Academy of Accounting and Financial Studies Journal (Print ISSN: 1096-3685; Online ISSN: 1528-2635)

Research Article: 2021 Vol: 25 Issue: 5S

Environmental Management Information Disclosure and Firm Value: A Panel Data Analysis

Mehedi Hasan Tuhin, Sylhet International University

Md. Aminul Islam, Universiti Malaysia Perlis

Munira Sultana, Jagannath University

Mazeda Sultana, Jagannath University

Abu Obida Rahid, CCN University of Science and Technology

Citation: Tuhin, M.H., Islam, M.A., Sultana, M., Sultana, M., & Rahid, A.O. (2021). Environmental management information disclosure and firm value: a panel data analysis. Academy of Accounting and Financial Studies Journal, 25(S5), 1-10.

Abstract

An effort has been made in this paper to identify whether there is any significant impact of environmental management information disclosure in adding value to a firm. This research is carried out on the basis of fifteen randomly selected listed banking institutions’ annual reports covering 2013 to 2017. The selected banks are enlisted under both the Dhaka Stock Exchange and Chittagong Stock Exchange. A disclosure checklist with 10 important categories of environmental management information is utilized to assess the magnitude of environmental management information disclosure. Using panel data regression analysis the finding indicates that the value of a firm is not significantly affected by environmental management information disclosure. This research work adds to the current body of knowledge by supporting the view that environmental management information disclosure alone cannot create firm value from the perspective of a developing country.

Keywords

Environment Management Information Disclosure, Firm Value, Annual Report, Listed Banks, Panel Data.

Introduction

The value of a firm depends not only on its performances but also on its capability to fulfill the demand of various stakeholders such as environment, employee and society (Sharma et al., 1999; Utomo et al., 2020). Careless behavior to the environment by organizations can create negative impact on the environment such as “Global warming, climate change, natural disaster, and water, air, and soil pollutions” (Utomo et al., 2020).

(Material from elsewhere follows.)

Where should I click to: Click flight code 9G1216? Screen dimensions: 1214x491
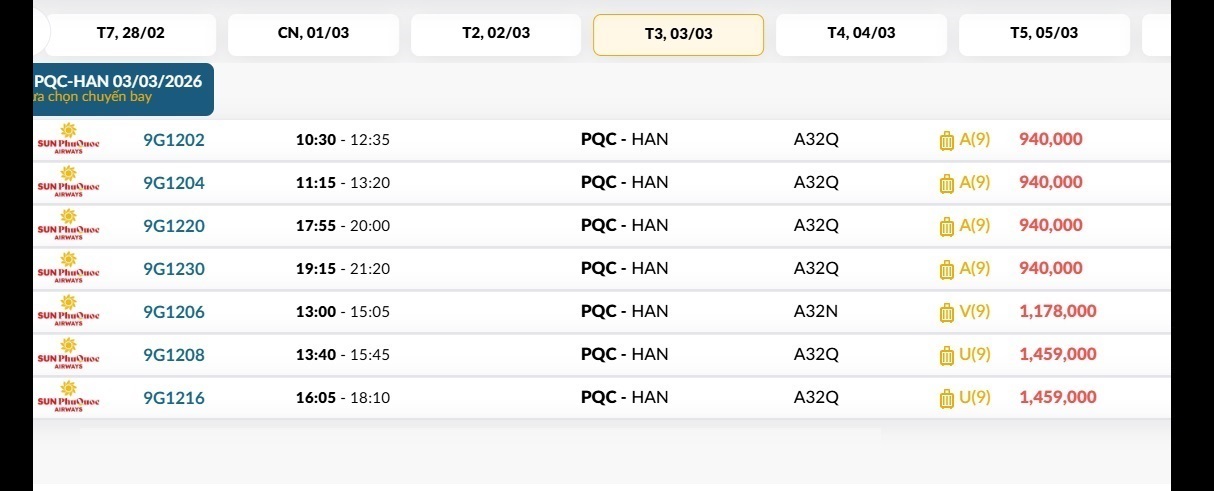point(174,398)
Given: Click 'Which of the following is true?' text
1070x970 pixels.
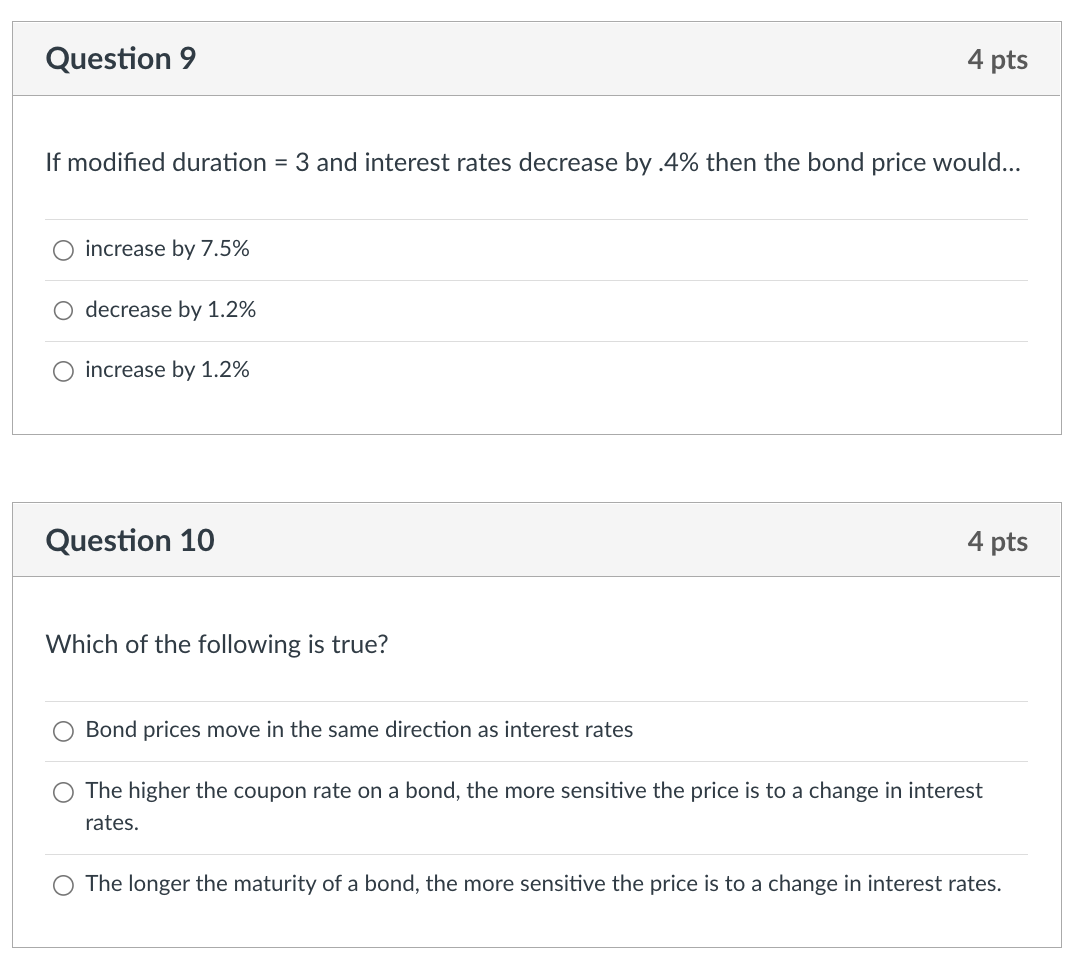Looking at the screenshot, I should click(218, 645).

As a result, the demand for environmental information of companies has been increasing day by day all around the world since users of the information become increasingly conscious. Nowadays investors prefer profit maximization along with social and environmental welfare. Bangladesh is observing the bitter effects of global environmental pollution caused by huge carbon emissions and irresponsible industrialization (Redwanuzzaman, 2020). Apart from manufacturing organizations, banks and other financial companies are held indirectly responsible for environmental pollution since they provide fund to major industries (Hossain et al., 2016; Dhar & Chowdhury, 2021). Currently, the situation demands environmental pollution control measures in all industries including the financial industry (Redwanuzzaman, 2020).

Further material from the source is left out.